BMS makes recommendations for managing patients with cardiovascular disease. Individualised assessment is required and can be supported through Devon Menopause Service advice and guidance. In general, the recommendation for prescribing after MI or stroke in patients younger than 60 years of age or who are less than 10 years after menopause is to use a low dose transdermal oestrogen (25mcg patch/one pump oestrogen gel/one spray Lenzetto) alongside micronized progesterone in patient who have not had a total hysterectomy.
HRT should not be discontinued post-MI (if the patient still requires it for menopause symptoms) as there is ongoing benefit to the cardiovascular system but dose and preparation adjustments may be needed. HRT can increase the risk of atrial fibrillation, so caution should be considered in patients with arrhythmia. Studies have shown reduced morbidity and mortality in patients on HRT after MI.
Oral oestrogen and tibolone increase the risk of stroke and should be avoided in a patient with a history of stroke or with multiple risk factors for stroke. Studies have demonstrated no increased risk of stroke in transdermal oestrogen users versus non-users.
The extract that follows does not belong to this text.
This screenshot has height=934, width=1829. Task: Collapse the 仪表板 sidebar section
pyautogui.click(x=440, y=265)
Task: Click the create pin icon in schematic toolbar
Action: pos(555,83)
In those patients whom have no evidence of aura and assuming no other risk factors for oral products, the full spectrum of HRT or combined hormonal contraception could be considered.
In patients with a history of aura, combined hormonal contraceptives are contraindicated due to increased risk of cerebrovascular events and VTE, oral oestrogen HRT is not recommended for the same reason. BMS recommends transdermal oestrogens (patch, gel or spray) will not increase this risk and will be safe to use in this group.
Where progestogen is required, a continuous combined method is better suited in migraine as there are less absorption spikes. The decision will be led on patient preference as well as stage in menopause transition and need for contraception. Progestogens of choice would be levonorgestrel intrauterine device, transdermal norethisterone (combined patches) or micronized progesterone.
Oestrogen patch is preferable to other formulations to provide a steady level of hormones without absorption spikes. Oestrogen should be started at a low dose and slowly titrated for example 25mcg patch twice weekly increased as tolerated after 2-4 weeks. The patient should be warned that migraine can be exacerbated in the initiation phase.
In patients unable to take HRT, who require support for their menopause as well as migraine, the use of Venlafaxine (MR) 37.5mg – 150mg, or Escitalopram 10-20mg daily could be considered as off label options.